*** Opening of AVAILABLE DATA ***

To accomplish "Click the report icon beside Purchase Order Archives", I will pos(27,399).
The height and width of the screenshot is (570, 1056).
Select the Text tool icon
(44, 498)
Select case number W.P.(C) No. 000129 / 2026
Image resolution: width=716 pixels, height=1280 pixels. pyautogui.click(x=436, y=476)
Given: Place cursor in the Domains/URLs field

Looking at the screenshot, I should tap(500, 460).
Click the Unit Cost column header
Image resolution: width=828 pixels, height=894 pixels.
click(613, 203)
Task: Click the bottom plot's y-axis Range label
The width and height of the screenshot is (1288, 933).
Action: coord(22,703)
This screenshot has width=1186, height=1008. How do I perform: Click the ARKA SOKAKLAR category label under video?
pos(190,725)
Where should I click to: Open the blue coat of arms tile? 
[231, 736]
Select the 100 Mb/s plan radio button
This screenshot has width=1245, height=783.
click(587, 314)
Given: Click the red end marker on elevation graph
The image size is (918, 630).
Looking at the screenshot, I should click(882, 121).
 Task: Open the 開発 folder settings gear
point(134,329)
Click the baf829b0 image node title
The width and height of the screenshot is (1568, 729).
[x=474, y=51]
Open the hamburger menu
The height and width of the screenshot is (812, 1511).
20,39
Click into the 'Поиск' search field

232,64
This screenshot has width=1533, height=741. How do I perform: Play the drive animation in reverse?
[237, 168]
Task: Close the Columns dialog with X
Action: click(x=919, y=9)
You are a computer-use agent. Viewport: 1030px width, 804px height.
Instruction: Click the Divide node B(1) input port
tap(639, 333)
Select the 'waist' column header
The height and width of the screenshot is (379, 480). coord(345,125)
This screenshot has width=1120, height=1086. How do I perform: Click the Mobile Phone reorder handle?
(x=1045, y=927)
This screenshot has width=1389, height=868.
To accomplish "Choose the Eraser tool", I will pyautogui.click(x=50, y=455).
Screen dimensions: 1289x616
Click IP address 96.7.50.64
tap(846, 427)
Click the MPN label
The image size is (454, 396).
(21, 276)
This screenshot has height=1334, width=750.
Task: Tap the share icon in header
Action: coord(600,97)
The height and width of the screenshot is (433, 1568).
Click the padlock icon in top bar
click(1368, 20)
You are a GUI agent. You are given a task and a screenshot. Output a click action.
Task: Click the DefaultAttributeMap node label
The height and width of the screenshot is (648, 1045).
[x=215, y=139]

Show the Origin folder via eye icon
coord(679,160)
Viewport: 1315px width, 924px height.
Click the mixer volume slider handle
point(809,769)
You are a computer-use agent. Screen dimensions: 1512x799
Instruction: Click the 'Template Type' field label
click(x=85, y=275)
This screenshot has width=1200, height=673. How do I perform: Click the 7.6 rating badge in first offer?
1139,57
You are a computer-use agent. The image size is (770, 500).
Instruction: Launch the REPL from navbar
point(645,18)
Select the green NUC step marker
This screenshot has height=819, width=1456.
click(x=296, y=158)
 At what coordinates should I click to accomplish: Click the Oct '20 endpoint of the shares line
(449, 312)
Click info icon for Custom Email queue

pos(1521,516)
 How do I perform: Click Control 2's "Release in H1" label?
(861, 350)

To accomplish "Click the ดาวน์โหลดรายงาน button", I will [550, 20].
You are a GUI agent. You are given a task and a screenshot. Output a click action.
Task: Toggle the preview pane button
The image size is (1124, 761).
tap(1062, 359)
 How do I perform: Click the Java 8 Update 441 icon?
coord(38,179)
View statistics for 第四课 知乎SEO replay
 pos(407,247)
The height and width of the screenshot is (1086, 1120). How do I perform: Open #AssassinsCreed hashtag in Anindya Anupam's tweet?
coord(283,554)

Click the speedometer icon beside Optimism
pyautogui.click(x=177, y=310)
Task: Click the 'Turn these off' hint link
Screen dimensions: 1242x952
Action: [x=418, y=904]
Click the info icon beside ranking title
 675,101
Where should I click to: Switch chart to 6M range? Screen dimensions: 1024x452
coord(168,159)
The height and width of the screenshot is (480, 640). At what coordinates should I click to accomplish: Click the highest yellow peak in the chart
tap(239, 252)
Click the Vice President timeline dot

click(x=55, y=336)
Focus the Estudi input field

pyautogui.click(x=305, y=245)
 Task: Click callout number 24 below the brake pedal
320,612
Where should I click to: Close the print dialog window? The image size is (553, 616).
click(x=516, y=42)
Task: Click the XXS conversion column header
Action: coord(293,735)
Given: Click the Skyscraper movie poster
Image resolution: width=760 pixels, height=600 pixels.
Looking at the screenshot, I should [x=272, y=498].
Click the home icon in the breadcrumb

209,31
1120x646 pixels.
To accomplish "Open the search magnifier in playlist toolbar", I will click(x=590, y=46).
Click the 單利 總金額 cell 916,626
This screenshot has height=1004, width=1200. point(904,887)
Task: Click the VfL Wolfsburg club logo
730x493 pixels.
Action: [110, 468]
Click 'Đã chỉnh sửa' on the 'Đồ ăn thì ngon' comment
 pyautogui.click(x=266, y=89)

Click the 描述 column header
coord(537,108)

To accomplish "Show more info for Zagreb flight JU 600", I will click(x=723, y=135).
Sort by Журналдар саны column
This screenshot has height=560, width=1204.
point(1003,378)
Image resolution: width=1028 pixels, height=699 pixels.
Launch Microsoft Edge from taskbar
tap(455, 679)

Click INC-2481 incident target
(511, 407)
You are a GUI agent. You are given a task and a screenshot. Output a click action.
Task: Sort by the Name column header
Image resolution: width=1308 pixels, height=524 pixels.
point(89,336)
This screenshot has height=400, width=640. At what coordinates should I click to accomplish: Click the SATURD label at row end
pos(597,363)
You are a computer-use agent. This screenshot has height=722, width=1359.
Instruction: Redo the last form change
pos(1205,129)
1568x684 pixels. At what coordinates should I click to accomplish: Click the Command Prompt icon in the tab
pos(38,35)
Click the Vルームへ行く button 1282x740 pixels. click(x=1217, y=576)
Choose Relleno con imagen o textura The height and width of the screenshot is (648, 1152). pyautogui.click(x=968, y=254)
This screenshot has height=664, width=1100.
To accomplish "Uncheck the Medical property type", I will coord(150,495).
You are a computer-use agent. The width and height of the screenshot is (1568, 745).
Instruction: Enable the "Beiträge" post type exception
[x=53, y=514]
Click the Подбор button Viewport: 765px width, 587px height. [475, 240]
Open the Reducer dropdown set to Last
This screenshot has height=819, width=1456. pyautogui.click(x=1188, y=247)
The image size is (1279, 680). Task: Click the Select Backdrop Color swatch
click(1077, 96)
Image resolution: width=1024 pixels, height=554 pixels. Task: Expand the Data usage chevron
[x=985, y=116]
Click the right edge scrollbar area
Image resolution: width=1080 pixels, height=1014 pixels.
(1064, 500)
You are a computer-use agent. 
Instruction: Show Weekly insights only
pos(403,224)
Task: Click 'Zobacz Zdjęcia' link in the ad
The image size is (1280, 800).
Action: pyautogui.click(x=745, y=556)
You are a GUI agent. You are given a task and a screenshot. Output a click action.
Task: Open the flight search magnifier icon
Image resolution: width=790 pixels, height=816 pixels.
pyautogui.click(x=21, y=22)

*** Close of AVAILABLE DATA ***

▶ **WORK ORDER**
Please repeat every entry, exactly as it was written.

▶ **YOUR RESPONSE**
To accomplish "Click the report icon beside Purchase Order Archives", I will pos(27,399).
The height and width of the screenshot is (570, 1056).
Select the Text tool icon
(44, 498)
Select case number W.P.(C) No. 000129 / 2026
Image resolution: width=716 pixels, height=1280 pixels. pyautogui.click(x=436, y=476)
Given: Place cursor in the Domains/URLs field

Looking at the screenshot, I should tap(500, 460).
Click the Unit Cost column header
Image resolution: width=828 pixels, height=894 pixels.
click(613, 203)
Task: Click the bottom plot's y-axis Range label
The width and height of the screenshot is (1288, 933).
Action: coord(22,703)
This screenshot has width=1186, height=1008. How do I perform: Click the ARKA SOKAKLAR category label under video?
pos(190,725)
Where should I click to: Open the blue coat of arms tile? 
[231, 736]
Select the 100 Mb/s plan radio button
This screenshot has width=1245, height=783.
click(587, 314)
Given: Click the red end marker on elevation graph
The image size is (918, 630).
Looking at the screenshot, I should click(882, 121).
 Task: Open the 開発 folder settings gear
point(134,329)
Click the baf829b0 image node title
The width and height of the screenshot is (1568, 729).
[x=474, y=51]
Open the hamburger menu
The height and width of the screenshot is (812, 1511).
20,39
Click into the 'Поиск' search field

232,64
This screenshot has width=1533, height=741. How do I perform: Play the drive animation in reverse?
[237, 168]
Task: Close the Columns dialog with X
Action: click(x=919, y=9)
You are a computer-use agent. Viewport: 1030px width, 804px height.
Instruction: Click the Divide node B(1) input port
tap(639, 333)
Select the 'waist' column header
The height and width of the screenshot is (379, 480). coord(345,125)
This screenshot has width=1120, height=1086. How do I perform: Click the Mobile Phone reorder handle?
(x=1045, y=927)
This screenshot has width=1389, height=868.
To accomplish "Choose the Eraser tool", I will pyautogui.click(x=50, y=455).
Screen dimensions: 1289x616
Click IP address 96.7.50.64
tap(846, 427)
Click the MPN label
The image size is (454, 396).
(21, 276)
This screenshot has height=1334, width=750.
Task: Tap the share icon in header
Action: coord(600,97)
The height and width of the screenshot is (433, 1568).
Click the padlock icon in top bar
click(1368, 20)
You are a GUI agent. You are given a task and a screenshot. Output a click action.
Task: Click the DefaultAttributeMap node label
The height and width of the screenshot is (648, 1045).
[x=215, y=139]

Show the Origin folder via eye icon
coord(679,160)
Viewport: 1315px width, 924px height.
Click the mixer volume slider handle
point(809,769)
You are a computer-use agent. Screen dimensions: 1512x799
Instruction: Click the 'Template Type' field label
click(x=85, y=275)
This screenshot has width=1200, height=673. How do I perform: Click the 7.6 rating badge in first offer?
1139,57
You are a computer-use agent. The image size is (770, 500).
Instruction: Launch the REPL from navbar
point(645,18)
Select the green NUC step marker
This screenshot has height=819, width=1456.
click(x=296, y=158)
 At what coordinates should I click to accomplish: Click the Oct '20 endpoint of the shares line
(449, 312)
Click info icon for Custom Email queue

pos(1521,516)
 How do I perform: Click Control 2's "Release in H1" label?
(861, 350)

To accomplish "Click the ดาวน์โหลดรายงาน button", I will [550, 20].
You are a GUI agent. You are given a task and a screenshot. Output a click action.
Task: Toggle the preview pane button
The image size is (1124, 761).
tap(1062, 359)
 How do I perform: Click the Java 8 Update 441 icon?
coord(38,179)
View statistics for 第四课 知乎SEO replay
 pos(407,247)
The height and width of the screenshot is (1086, 1120). How do I perform: Open #AssassinsCreed hashtag in Anindya Anupam's tweet?
coord(283,554)

Click the speedometer icon beside Optimism
pyautogui.click(x=177, y=310)
Task: Click the 'Turn these off' hint link
Screen dimensions: 1242x952
Action: [x=418, y=904]
Click the info icon beside ranking title
 675,101
Where should I click to: Switch chart to 6M range? Screen dimensions: 1024x452
coord(168,159)
The height and width of the screenshot is (480, 640). At what coordinates should I click to accomplish: Click the highest yellow peak in the chart
tap(239, 252)
Click the Vice President timeline dot

click(x=55, y=336)
Focus the Estudi input field

pyautogui.click(x=305, y=245)
 Task: Click callout number 24 below the brake pedal
320,612
Where should I click to: Close the print dialog window? The image size is (553, 616).
click(x=516, y=42)
Task: Click the XXS conversion column header
Action: coord(293,735)
Given: Click the Skyscraper movie poster
Image resolution: width=760 pixels, height=600 pixels.
Looking at the screenshot, I should [x=272, y=498].
Click the home icon in the breadcrumb

209,31
1120x646 pixels.
To accomplish "Open the search magnifier in playlist toolbar", I will click(x=590, y=46).
Click the 單利 總金額 cell 916,626
This screenshot has height=1004, width=1200. point(904,887)
Task: Click the VfL Wolfsburg club logo
730x493 pixels.
Action: [110, 468]
Click 'Đã chỉnh sửa' on the 'Đồ ăn thì ngon' comment
 pyautogui.click(x=266, y=89)

Click the 描述 column header
coord(537,108)

To accomplish "Show more info for Zagreb flight JU 600", I will click(x=723, y=135).
Sort by Журналдар саны column
This screenshot has height=560, width=1204.
point(1003,378)
Image resolution: width=1028 pixels, height=699 pixels.
Launch Microsoft Edge from taskbar
tap(455, 679)

Click INC-2481 incident target
(511, 407)
You are a GUI agent. You are given a task and a screenshot. Output a click action.
Task: Sort by the Name column header
Image resolution: width=1308 pixels, height=524 pixels.
point(89,336)
This screenshot has height=400, width=640. At what coordinates should I click to accomplish: Click the SATURD label at row end
pos(597,363)
You are a computer-use agent. This screenshot has height=722, width=1359.
Instruction: Redo the last form change
pos(1205,129)
1568x684 pixels. At what coordinates should I click to accomplish: Click the Command Prompt icon in the tab
pos(38,35)
Click the Vルームへ行く button 1282x740 pixels. click(x=1217, y=576)
Choose Relleno con imagen o textura The height and width of the screenshot is (648, 1152). pyautogui.click(x=968, y=254)
This screenshot has height=664, width=1100.
To accomplish "Uncheck the Medical property type", I will coord(150,495).
You are a computer-use agent. The width and height of the screenshot is (1568, 745).
Instruction: Enable the "Beiträge" post type exception
[x=53, y=514]
Click the Подбор button Viewport: 765px width, 587px height. [475, 240]
Open the Reducer dropdown set to Last
This screenshot has height=819, width=1456. pyautogui.click(x=1188, y=247)
The image size is (1279, 680). Task: Click the Select Backdrop Color swatch
click(1077, 96)
Image resolution: width=1024 pixels, height=554 pixels. Task: Expand the Data usage chevron
[x=985, y=116]
Click the right edge scrollbar area
Image resolution: width=1080 pixels, height=1014 pixels.
(1064, 500)
You are a computer-use agent. 
Instruction: Show Weekly insights only
pos(403,224)
Task: Click 'Zobacz Zdjęcia' link in the ad
The image size is (1280, 800).
Action: pyautogui.click(x=745, y=556)
You are a GUI agent. You are given a task and a screenshot. Output a click action.
Task: Open the flight search magnifier icon
Image resolution: width=790 pixels, height=816 pixels.
pyautogui.click(x=21, y=22)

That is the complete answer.